→ Exercise prompt
Quote only the span from the first line of the entries to the line containing "Given: Click the", both ends kept. Leave every picture out.
◇ ◇ ◇
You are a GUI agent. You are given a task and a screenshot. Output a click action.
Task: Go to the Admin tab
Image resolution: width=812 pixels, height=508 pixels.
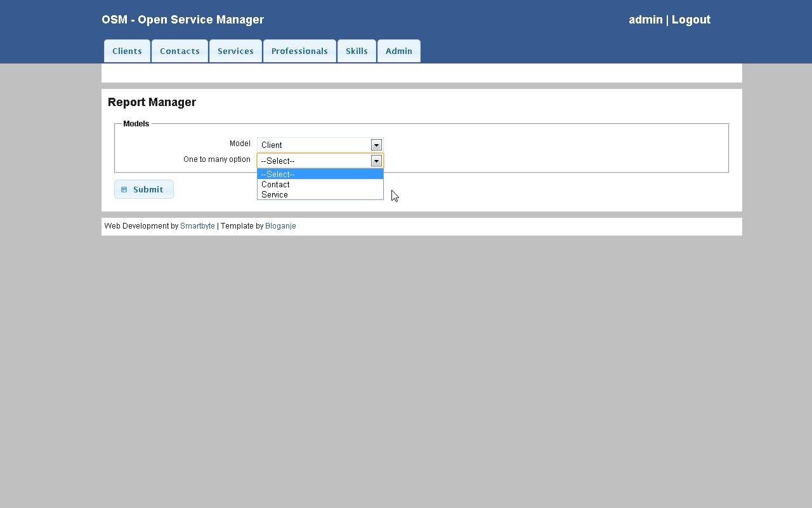(398, 51)
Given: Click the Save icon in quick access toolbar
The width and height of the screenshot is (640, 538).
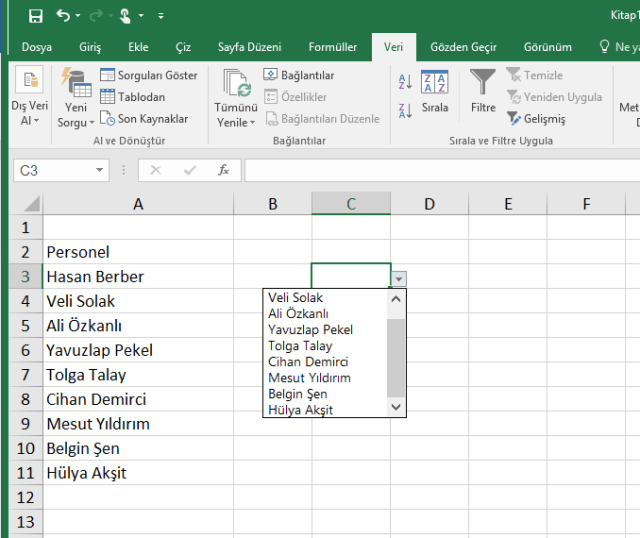Looking at the screenshot, I should pyautogui.click(x=36, y=16).
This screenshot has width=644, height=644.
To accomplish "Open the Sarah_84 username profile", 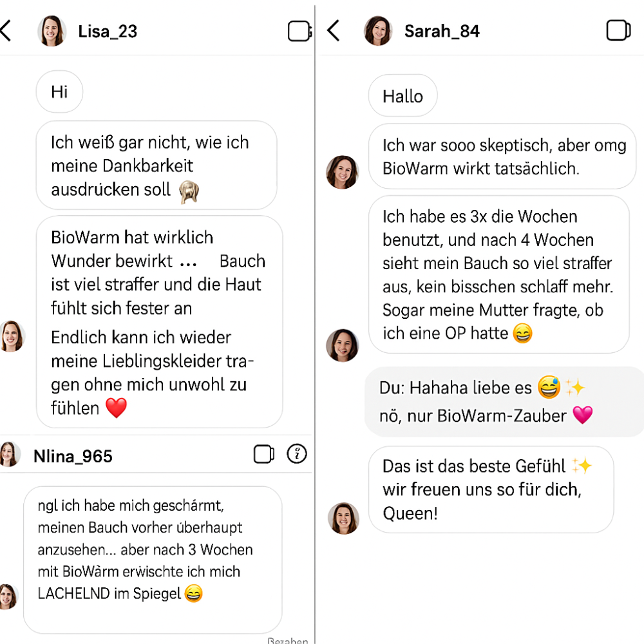I will point(442,31).
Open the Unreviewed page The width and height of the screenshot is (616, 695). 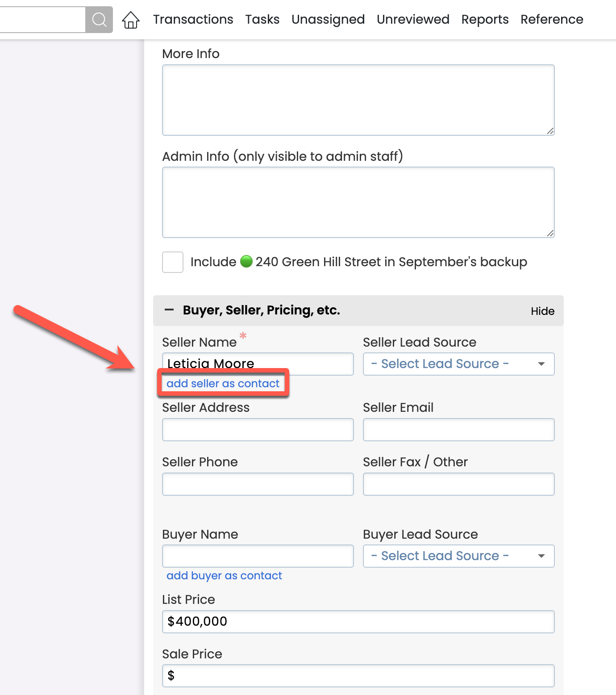coord(413,20)
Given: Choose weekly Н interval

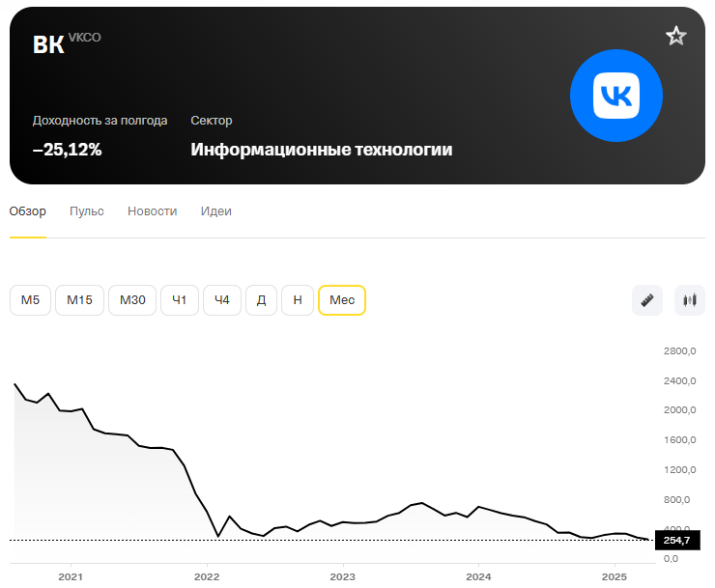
◇ ◇ ◇
→ Exercise result
You are a GUI agent. You are given a task and a screenshot. Output a click action.
Task: Go to the Admin tab
Image resolution: width=812 pixels, height=508 pixels.
(398, 51)
Given: Click the Save icon in quick access toolbar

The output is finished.